### [Aim of the task]
Switch "flag icon" to "bookmark icon" in the lines from the one containing "At what coordinates" through the end of the material, and give those lines again with nothing else changed. Leave the pictures out.

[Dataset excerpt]
++++++++

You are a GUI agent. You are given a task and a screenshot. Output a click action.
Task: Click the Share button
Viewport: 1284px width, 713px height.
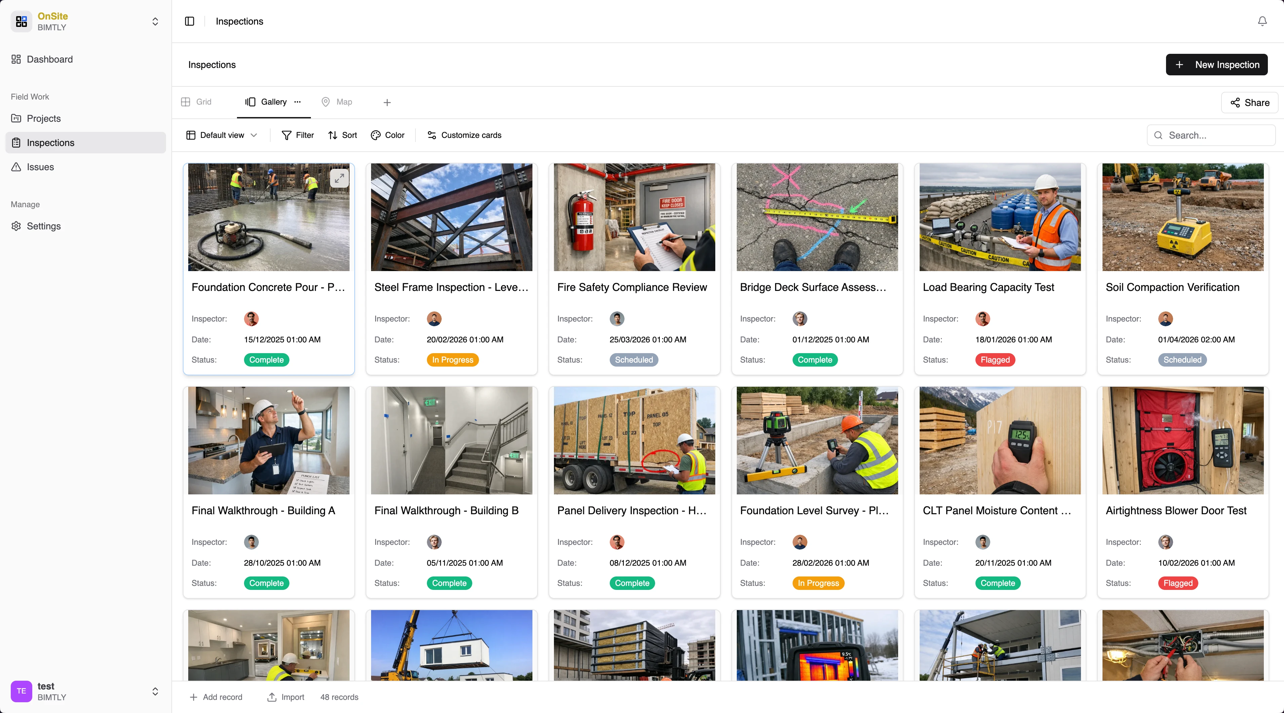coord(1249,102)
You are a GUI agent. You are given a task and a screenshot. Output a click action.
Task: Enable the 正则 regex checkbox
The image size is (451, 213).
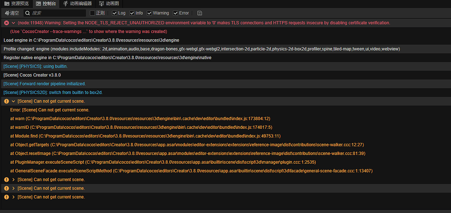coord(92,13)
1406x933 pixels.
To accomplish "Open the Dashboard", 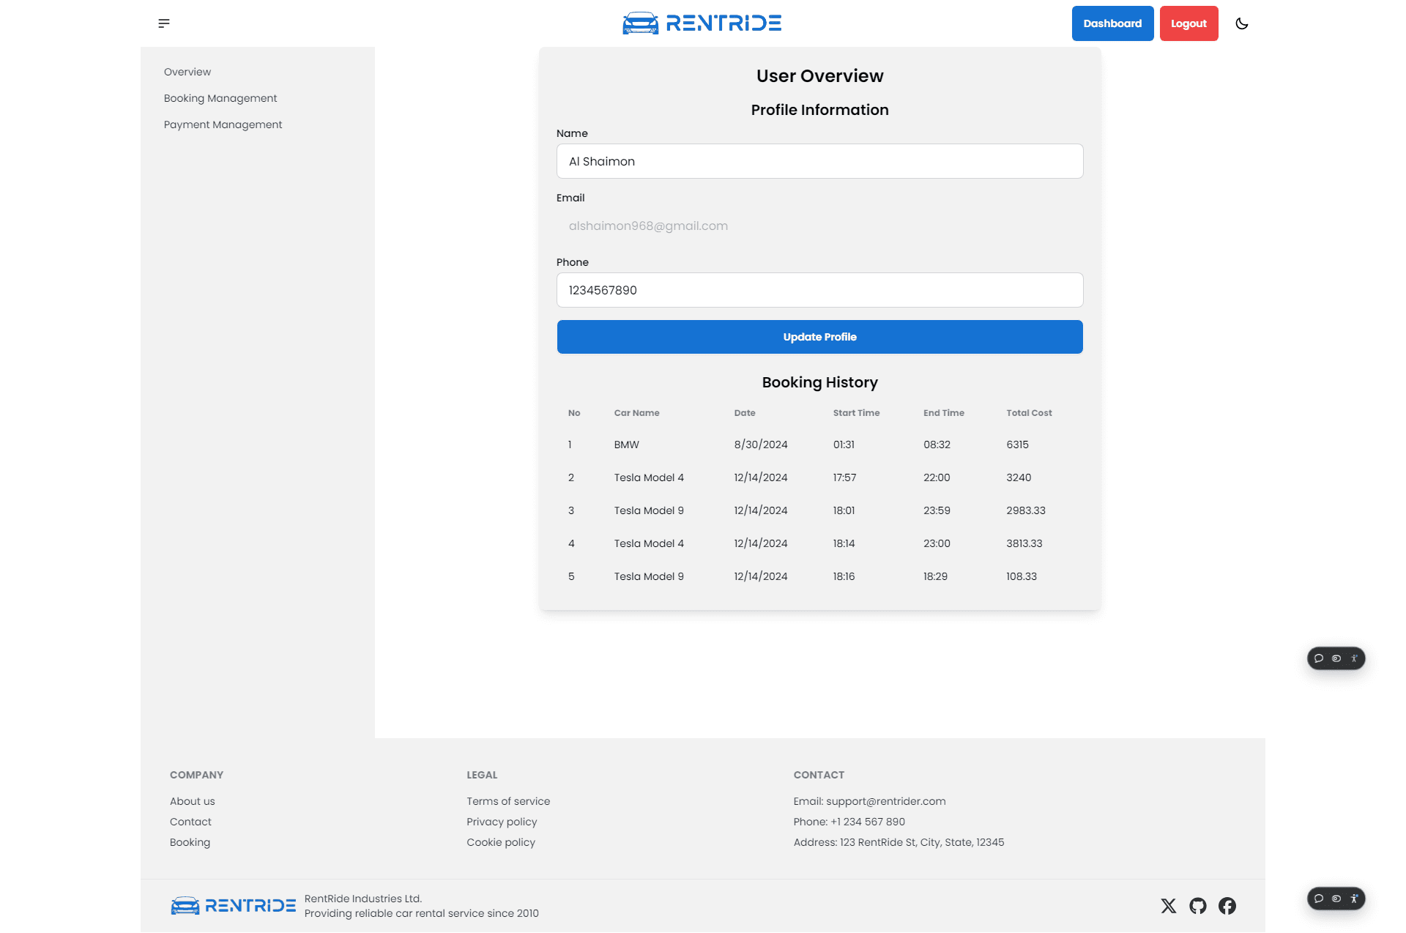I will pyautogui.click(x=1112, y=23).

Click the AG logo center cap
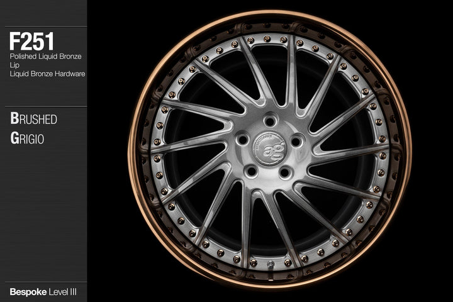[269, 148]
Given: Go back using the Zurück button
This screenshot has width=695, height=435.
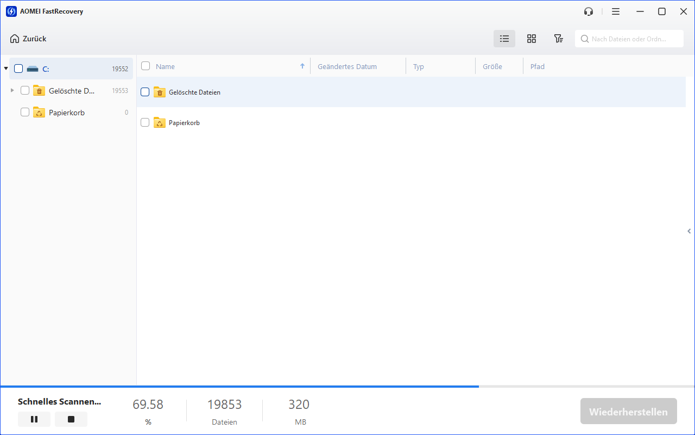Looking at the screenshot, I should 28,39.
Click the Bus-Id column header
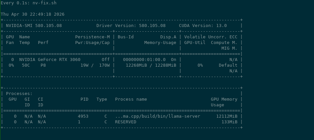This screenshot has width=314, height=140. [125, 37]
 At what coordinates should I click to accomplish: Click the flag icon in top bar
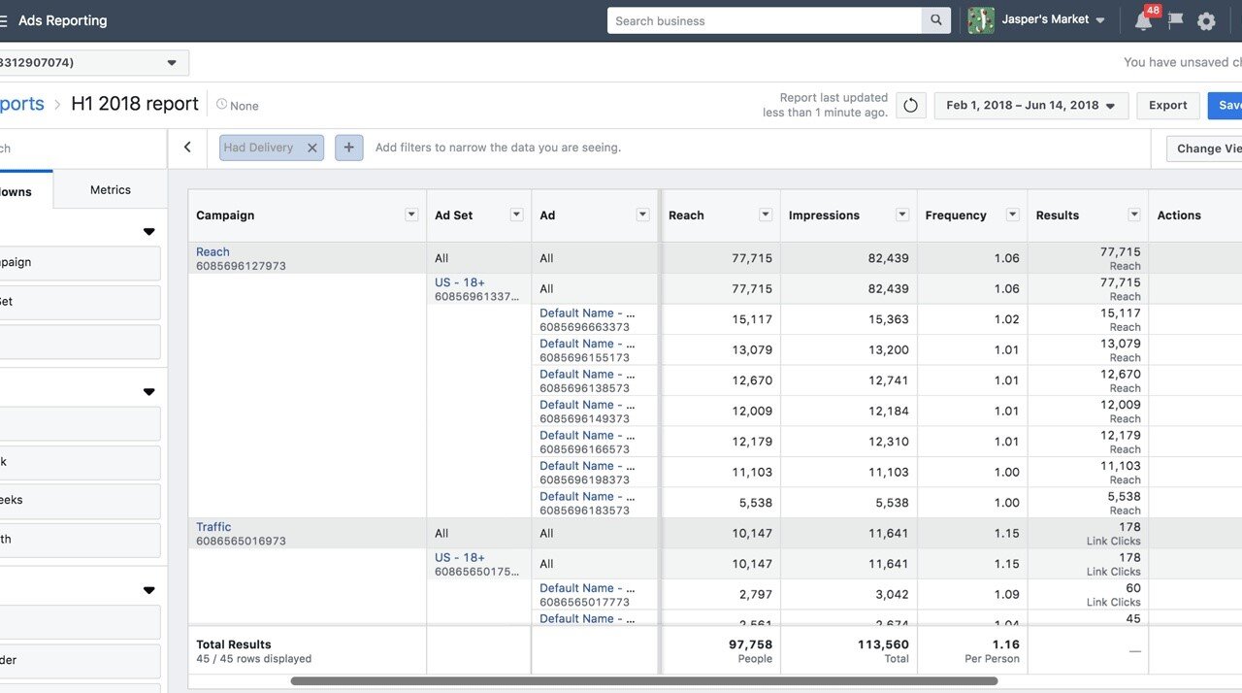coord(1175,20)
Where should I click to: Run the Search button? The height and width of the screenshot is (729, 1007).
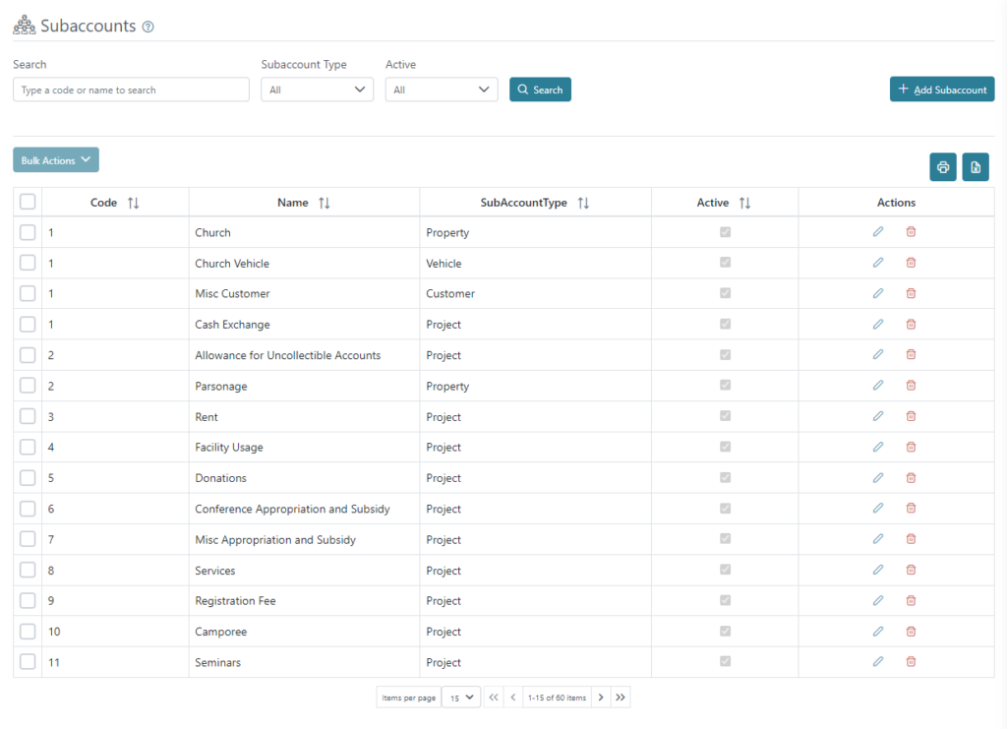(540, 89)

++++++++

### [Complete response]
 At what coordinates should I click to accomplish: Click the bookmark icon in top bar
coord(1175,20)
Where should I click to: Run the Search button? The height and width of the screenshot is (729, 1007).
(540, 89)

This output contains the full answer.